He and a traveling companion, Julio Menéndez, paid $118 each for the three-hour flight. They planned to cross into the United States illegally through the California desert.

Such migrants have become bread-and-butter customers for airlines Volaris, Avolar, Alma, Viva Aerobus, Interjet and Click, all of which have started up in the past two years. Older carriers such as Aero California and Aviacsa have cut their own prices to compete.

“The most productive routes we have are cities where you have those passengers who are traveling with the idea of the American Dream,” said Luis Ceceña, a spokesman for Avolar. About 70 percent of Avolar’s passengers are migrants, he said.

For some airlines like Avolar, the emphasis on migrant travel was a conscious decision, with company officials structuring their routes and fares around migrants’ needs, he said. For others, it was simply a side effect of low prices, which have opened up air travel to millions of poorer Mexicans.

The airlines say they treat migrants like any other passengers. The Mexican government has promised to try to slow emigration by creating jobs in Mexico. But by law, Mexican authorities and companies cannot impede the free travel of their fellow citizens, even if they suspect they are going to cross the U.S. border illegally.

Heading for the desert

Travelers planning to cross illegally are easy to spot.
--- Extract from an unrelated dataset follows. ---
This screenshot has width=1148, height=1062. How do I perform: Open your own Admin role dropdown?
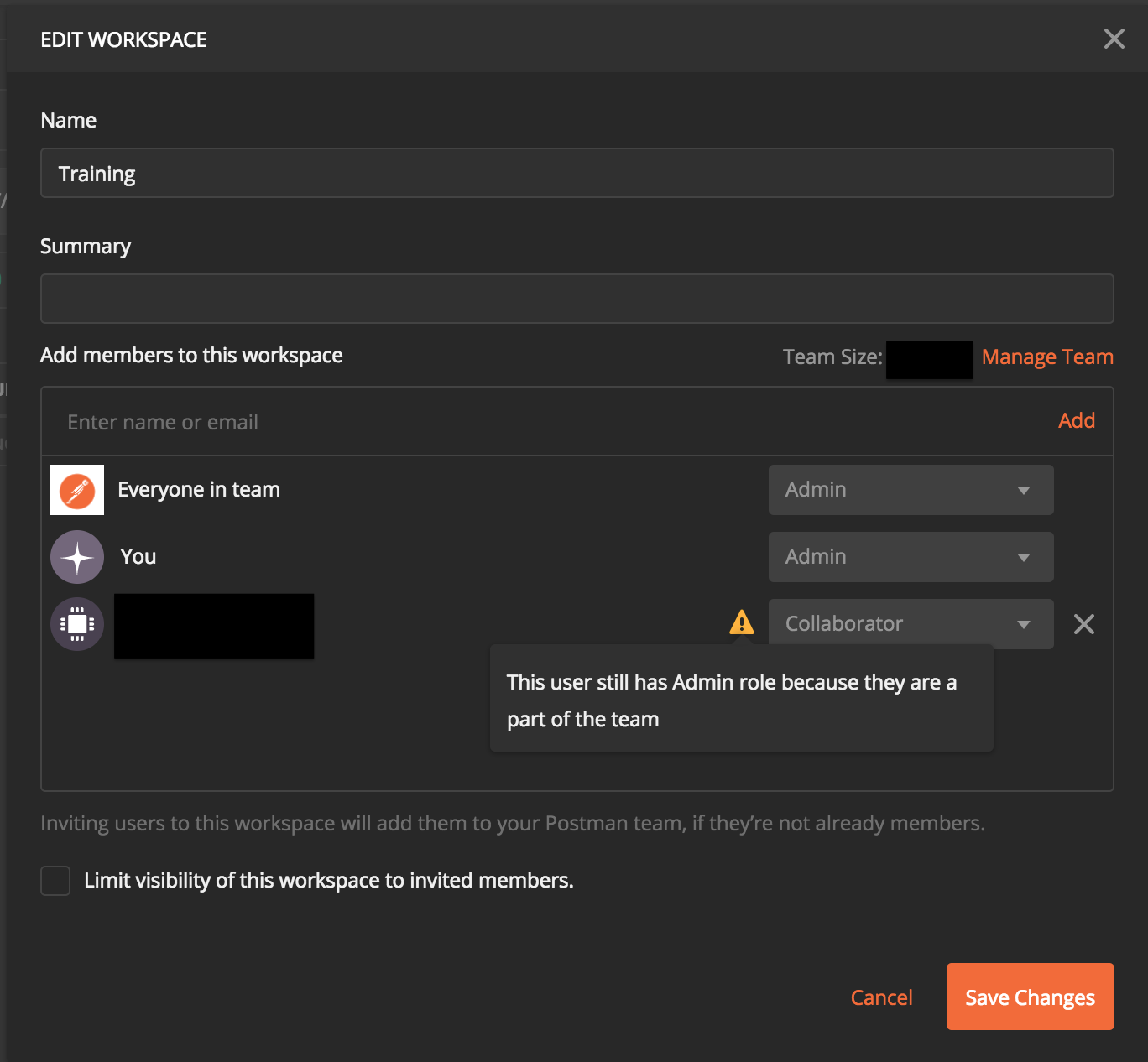pyautogui.click(x=911, y=556)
At the Hermosillo airport, a major crossroads for migrants headed to the Arizona desert, they are the men traveling in groups of three and four, wearing new sneakers or hiking boots and carrying nothing but backpacks.

“Altar! Naco! Nogales!” taxi dispatcher Javier Montaño shouted outside the airport as he directed travelers to vans headed to the main staging grounds for illegal border crossers.

Because of the increased traffic, Mexican immigration agents now check the IDs of all arriving passengers, even on domestic flights, to try to catch Central American migrants headed to the border. In Hermosillo, federal police conduct spot checks on the vans before they leave the airport.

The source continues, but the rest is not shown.